Nearest Neighbors

In my last post, i talked about doing classification via probablistic model. But a lot of time, we don’t know how to correctly model P[x y].

In this post, we take a look at a different apporach, which is to use disriminative models:

Nearest Neighbor (NN) classification

The idea is to assign the label to the same label as its ‘closest neighbor’ for new test example. But the question is: How to measure ‘closeness’ in X?

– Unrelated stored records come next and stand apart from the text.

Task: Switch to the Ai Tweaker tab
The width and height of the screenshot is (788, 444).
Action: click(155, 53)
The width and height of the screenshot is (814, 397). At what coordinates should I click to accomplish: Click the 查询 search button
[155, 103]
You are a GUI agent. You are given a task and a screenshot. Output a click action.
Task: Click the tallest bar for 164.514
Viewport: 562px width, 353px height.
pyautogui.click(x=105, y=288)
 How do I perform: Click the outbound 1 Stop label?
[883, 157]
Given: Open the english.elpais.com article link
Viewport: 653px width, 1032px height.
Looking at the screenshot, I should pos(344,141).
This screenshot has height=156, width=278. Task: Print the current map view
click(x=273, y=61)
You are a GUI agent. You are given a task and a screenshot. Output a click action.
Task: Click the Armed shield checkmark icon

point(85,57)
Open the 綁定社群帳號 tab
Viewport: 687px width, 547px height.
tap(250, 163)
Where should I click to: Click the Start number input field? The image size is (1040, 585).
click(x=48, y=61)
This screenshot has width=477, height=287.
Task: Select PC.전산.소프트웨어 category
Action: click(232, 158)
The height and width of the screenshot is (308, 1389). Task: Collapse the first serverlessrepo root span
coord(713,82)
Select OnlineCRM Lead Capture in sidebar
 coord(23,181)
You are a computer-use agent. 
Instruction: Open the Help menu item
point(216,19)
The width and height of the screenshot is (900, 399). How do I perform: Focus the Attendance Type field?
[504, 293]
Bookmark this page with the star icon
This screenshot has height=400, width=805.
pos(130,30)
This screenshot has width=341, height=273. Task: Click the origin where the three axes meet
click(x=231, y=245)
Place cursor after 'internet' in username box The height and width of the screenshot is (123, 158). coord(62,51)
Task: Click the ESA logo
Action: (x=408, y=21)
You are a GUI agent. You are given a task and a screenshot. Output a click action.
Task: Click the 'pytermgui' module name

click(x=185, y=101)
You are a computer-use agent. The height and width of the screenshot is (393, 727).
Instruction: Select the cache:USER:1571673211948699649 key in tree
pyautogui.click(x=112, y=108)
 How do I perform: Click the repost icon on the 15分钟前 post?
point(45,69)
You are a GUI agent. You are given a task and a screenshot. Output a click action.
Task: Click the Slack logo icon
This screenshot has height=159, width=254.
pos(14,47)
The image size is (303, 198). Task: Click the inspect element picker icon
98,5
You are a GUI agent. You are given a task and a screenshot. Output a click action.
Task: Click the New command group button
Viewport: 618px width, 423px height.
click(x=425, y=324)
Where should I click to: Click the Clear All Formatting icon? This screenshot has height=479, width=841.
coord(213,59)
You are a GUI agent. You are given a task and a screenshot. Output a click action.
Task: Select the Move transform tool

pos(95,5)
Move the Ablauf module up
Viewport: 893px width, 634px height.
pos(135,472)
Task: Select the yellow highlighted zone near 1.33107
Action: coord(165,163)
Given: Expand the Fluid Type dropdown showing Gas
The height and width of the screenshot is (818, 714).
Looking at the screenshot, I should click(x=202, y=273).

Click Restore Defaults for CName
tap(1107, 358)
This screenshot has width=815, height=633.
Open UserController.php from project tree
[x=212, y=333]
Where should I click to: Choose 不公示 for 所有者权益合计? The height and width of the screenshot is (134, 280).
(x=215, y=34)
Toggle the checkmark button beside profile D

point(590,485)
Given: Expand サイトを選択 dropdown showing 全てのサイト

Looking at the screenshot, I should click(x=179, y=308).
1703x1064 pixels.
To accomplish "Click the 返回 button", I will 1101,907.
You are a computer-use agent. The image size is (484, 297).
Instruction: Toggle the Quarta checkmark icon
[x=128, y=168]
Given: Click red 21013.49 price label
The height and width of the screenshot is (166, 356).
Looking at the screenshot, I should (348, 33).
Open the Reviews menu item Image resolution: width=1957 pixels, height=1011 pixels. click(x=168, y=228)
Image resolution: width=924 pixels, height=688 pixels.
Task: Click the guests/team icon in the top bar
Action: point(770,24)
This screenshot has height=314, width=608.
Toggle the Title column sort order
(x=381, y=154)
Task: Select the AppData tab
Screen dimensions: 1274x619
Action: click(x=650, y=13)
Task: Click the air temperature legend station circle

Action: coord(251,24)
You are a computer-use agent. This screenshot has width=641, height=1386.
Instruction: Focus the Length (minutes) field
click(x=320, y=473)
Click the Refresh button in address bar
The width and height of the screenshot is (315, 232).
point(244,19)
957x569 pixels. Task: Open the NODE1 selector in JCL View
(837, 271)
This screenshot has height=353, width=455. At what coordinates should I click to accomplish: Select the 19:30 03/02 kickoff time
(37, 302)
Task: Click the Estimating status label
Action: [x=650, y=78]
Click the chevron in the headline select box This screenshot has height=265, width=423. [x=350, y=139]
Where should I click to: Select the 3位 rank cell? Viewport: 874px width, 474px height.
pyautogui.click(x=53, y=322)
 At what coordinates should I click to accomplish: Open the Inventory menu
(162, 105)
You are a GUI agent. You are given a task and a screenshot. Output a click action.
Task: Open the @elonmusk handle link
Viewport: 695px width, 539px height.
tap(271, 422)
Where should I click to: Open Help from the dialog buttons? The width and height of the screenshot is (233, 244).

  • use distances: Euclidean distance, Manhattan distance, cityblock distance
  • compare similarity: cosine similarity
  • domain expertise: minimum number of insertions, deletions, mutations needed

The Pro of k-NN

  1. A straightforward approach
  2. Don’t deal with probability modeling

The Cons of k-NN

  1. Finding the k closest neighbor takes time. This involves calculating the distance between the test point and each point in the training dataset. If there are nnn training points and each point is d-dimensional, a naive approach requires O(nd) time to compute the distance from the test point to all training points. And sorting them takes O(nlogn). The overall complexity is O(nd+nlogn) per test point, which is very slow for large datasets.
  2. The ‘closeness’ in raw measurement space is not good. Noisy data can distorts the computation. Features have different scales.
  3. Need to keep all the training data around during test. k-NN is a lazy learning algorithm, meaning it does not build a model during training but rather stores the entire training dataset. During testing, it uses the stored data to make predictions.

Decision Tree

A decision tree classifier works by recursively partitioning the data into subsets that are more homogeneous in terms of the target variable.

Recursive Partitioning:

  • A decision tree splits the data into subsets based on the value of input features.
  • At each node in the tree, the algorithm selects the feature and threshold that results in the best split, meaning the split that most reduces uncertainty or impurity.

Uncertainty Reduction:

  • The goal is to partition the data such that the resulting subsets (nodes) are as pure as possible, meaning they contain instances predominantly of a single class.

The metrics:

Gini Impurity: It measures the probability of a randomly chosen element being incorrectly classified if it was labeled according to the distribution of labels in the dataset.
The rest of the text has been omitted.